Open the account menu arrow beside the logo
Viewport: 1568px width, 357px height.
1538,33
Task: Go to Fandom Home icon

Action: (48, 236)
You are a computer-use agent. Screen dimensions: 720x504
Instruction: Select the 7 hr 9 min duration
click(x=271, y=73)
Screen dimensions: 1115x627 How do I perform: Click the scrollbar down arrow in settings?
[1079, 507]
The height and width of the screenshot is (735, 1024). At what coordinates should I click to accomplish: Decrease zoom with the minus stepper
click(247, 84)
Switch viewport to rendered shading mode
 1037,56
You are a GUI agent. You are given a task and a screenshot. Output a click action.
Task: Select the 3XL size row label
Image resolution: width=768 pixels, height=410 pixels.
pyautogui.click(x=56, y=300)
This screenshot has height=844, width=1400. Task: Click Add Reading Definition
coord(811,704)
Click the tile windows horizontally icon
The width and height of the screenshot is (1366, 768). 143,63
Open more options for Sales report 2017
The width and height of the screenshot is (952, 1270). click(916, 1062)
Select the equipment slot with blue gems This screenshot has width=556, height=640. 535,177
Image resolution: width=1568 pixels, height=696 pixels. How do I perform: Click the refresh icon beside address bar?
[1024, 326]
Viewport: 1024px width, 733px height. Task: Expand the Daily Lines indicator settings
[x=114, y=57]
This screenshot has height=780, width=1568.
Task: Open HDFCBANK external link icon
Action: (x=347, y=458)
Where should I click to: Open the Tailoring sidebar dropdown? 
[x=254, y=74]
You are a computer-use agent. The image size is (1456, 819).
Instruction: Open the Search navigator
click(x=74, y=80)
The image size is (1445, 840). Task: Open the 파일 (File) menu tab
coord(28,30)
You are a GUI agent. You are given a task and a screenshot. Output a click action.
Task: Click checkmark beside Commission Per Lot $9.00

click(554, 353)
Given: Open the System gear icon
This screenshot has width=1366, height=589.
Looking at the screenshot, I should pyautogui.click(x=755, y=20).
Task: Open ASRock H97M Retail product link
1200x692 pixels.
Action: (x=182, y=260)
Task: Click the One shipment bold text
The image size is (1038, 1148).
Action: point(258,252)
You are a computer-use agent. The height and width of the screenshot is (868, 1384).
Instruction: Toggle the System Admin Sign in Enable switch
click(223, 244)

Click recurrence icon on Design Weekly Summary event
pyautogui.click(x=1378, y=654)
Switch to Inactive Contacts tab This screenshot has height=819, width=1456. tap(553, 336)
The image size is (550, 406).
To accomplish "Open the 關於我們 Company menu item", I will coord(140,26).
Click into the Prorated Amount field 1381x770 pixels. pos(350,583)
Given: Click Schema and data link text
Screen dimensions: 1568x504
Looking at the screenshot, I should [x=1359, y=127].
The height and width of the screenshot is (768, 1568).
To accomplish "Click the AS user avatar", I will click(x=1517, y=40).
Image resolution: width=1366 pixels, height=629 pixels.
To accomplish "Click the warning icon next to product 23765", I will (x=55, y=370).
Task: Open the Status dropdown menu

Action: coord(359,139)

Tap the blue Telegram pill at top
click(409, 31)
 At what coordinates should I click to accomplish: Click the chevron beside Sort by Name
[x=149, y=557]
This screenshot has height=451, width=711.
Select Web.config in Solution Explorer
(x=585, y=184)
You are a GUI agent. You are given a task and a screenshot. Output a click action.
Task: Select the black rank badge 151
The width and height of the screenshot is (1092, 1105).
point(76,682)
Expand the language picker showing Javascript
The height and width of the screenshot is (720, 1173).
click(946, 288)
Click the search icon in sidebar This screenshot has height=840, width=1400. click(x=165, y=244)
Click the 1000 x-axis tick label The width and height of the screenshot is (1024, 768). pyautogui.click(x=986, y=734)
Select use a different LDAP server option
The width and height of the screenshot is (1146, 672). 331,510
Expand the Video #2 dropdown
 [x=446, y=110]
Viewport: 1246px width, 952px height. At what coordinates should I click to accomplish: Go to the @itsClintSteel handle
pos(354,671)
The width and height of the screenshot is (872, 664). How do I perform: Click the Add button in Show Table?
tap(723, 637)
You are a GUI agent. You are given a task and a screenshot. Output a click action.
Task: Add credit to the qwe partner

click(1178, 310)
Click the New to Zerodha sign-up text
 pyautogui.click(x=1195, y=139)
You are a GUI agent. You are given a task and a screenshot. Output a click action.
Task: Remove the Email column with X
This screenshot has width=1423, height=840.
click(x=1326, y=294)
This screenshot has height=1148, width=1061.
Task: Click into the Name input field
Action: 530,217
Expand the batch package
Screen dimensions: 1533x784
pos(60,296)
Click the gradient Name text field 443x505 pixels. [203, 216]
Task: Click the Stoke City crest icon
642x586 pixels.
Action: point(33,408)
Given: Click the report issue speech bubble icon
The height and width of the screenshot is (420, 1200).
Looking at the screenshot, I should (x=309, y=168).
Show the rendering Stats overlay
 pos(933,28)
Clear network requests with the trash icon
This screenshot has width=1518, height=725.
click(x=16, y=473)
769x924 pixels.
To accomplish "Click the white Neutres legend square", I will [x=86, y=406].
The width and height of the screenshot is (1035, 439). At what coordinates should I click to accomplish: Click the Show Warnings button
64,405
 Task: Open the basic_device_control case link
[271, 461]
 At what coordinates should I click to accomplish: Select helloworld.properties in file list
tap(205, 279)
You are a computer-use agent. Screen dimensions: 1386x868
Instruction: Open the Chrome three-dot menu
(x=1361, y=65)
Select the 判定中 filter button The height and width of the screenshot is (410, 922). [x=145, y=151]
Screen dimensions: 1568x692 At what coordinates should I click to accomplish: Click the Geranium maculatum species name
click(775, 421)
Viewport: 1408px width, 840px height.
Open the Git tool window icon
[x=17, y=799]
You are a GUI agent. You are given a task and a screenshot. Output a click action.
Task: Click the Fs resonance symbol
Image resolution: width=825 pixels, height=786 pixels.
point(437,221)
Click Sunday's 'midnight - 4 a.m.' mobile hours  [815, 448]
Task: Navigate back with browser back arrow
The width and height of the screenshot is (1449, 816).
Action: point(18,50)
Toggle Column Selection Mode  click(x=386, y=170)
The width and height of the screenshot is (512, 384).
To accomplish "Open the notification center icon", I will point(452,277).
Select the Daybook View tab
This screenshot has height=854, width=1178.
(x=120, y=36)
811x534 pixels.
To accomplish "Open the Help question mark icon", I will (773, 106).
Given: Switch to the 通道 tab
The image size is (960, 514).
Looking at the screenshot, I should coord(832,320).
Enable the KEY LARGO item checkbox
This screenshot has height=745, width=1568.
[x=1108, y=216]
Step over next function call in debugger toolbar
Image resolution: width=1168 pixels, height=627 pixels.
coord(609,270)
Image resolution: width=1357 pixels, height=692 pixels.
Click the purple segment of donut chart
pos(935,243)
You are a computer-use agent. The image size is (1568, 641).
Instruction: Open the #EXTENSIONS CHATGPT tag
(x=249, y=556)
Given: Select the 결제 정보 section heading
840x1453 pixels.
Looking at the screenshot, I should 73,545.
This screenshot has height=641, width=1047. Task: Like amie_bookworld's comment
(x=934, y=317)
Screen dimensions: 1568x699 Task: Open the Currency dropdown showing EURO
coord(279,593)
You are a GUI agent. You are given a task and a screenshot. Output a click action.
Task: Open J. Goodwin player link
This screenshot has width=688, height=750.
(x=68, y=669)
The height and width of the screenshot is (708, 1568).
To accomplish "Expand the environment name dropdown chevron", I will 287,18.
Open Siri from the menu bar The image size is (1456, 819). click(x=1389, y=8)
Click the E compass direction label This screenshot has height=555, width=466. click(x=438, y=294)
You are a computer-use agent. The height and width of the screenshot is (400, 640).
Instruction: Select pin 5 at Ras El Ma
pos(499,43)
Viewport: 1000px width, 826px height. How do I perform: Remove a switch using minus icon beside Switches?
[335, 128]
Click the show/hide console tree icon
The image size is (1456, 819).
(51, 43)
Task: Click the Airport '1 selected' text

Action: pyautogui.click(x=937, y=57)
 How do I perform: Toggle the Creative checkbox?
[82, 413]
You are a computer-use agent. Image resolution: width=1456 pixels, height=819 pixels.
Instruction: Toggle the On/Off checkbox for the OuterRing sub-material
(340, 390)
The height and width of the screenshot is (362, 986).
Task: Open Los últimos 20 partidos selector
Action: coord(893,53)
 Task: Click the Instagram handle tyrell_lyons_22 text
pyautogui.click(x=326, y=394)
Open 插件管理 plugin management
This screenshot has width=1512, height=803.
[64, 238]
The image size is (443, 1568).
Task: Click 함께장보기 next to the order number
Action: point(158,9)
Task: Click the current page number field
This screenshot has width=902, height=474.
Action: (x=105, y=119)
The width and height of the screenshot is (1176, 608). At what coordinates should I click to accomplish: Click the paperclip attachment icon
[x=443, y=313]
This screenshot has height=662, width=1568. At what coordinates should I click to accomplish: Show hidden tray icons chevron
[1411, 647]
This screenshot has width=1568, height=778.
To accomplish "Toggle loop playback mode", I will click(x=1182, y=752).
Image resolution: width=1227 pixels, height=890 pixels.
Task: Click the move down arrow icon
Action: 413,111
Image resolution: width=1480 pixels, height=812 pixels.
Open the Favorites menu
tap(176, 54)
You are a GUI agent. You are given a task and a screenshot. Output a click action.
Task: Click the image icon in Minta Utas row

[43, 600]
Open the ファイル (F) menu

——

■ What is required
Update the material from the line that has "Task: Navigate back with browser back arrow" through the line that has "Toggle Column Selection", changing "browser back arrow" to "back button" and keeping everything else the same. Give back only those lines.

■ Output for this exercise
Task: Navigate back with back button
The width and height of the screenshot is (1449, 816).
Action: point(18,50)
Toggle Column Selection Mode  click(x=386, y=170)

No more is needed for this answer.